*DATA*
_ _ _ _
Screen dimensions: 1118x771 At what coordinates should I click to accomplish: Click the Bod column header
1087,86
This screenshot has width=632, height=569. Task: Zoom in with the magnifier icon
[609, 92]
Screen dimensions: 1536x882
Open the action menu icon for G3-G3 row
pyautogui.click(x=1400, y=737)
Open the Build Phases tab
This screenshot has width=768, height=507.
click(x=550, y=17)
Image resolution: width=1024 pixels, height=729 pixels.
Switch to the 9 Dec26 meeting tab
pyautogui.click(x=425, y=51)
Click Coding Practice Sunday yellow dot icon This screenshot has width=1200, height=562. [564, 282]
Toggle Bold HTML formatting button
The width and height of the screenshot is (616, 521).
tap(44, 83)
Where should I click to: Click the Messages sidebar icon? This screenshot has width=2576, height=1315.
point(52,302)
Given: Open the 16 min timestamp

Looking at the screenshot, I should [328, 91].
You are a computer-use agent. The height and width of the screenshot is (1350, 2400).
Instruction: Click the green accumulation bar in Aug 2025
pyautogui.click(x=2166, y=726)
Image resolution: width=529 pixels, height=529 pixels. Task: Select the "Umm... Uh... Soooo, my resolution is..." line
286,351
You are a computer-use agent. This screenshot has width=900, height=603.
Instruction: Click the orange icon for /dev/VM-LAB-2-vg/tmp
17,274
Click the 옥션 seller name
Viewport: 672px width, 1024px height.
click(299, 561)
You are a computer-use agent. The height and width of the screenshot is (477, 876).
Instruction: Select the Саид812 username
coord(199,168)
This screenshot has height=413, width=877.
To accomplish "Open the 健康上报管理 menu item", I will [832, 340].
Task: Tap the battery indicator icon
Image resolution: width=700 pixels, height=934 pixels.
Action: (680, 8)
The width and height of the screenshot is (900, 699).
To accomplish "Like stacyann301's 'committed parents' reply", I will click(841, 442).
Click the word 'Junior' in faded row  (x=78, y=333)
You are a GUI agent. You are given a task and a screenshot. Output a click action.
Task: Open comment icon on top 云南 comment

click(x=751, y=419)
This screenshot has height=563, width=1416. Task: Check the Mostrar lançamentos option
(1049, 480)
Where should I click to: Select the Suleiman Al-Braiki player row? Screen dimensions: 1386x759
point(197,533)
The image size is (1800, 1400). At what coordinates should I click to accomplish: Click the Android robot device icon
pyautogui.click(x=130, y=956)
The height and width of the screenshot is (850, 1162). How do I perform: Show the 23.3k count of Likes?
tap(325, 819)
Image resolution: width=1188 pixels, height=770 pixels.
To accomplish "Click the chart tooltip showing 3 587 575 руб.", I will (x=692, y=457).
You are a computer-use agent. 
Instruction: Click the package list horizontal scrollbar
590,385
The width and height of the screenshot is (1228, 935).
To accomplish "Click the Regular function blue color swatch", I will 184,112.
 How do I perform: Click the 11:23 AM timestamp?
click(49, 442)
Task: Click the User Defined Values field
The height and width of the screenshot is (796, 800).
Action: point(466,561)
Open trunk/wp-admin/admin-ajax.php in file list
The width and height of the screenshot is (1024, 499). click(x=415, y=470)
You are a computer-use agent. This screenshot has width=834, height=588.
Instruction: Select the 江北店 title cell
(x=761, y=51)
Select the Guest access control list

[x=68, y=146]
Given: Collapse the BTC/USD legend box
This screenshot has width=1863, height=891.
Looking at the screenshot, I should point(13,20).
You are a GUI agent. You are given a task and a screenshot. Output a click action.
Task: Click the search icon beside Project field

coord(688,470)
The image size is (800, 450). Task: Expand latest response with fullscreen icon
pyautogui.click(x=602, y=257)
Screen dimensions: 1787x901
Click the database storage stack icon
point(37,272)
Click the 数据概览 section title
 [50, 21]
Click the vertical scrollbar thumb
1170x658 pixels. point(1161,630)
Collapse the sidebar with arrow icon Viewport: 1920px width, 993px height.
_ _ _ _
*TRY IT*
Return each line from the records that includes the word "agent".

*EXERCISE SOLUTION*
You are a computer-use agent. The height and width of the screenshot is (1350, 2400).
You are a computer-use agent. This screenshot has width=900, height=603.
You are a computer-use agent. The height and width of the screenshot is (477, 876).
You are a GUI agent. You are given a task and a screenshot. Output a click action.
You are a computer-use agent. 
You are a computer-use agent. This screenshot has width=834, height=588.
You are a GUI agent. You are given a task and a screenshot. Output a click action.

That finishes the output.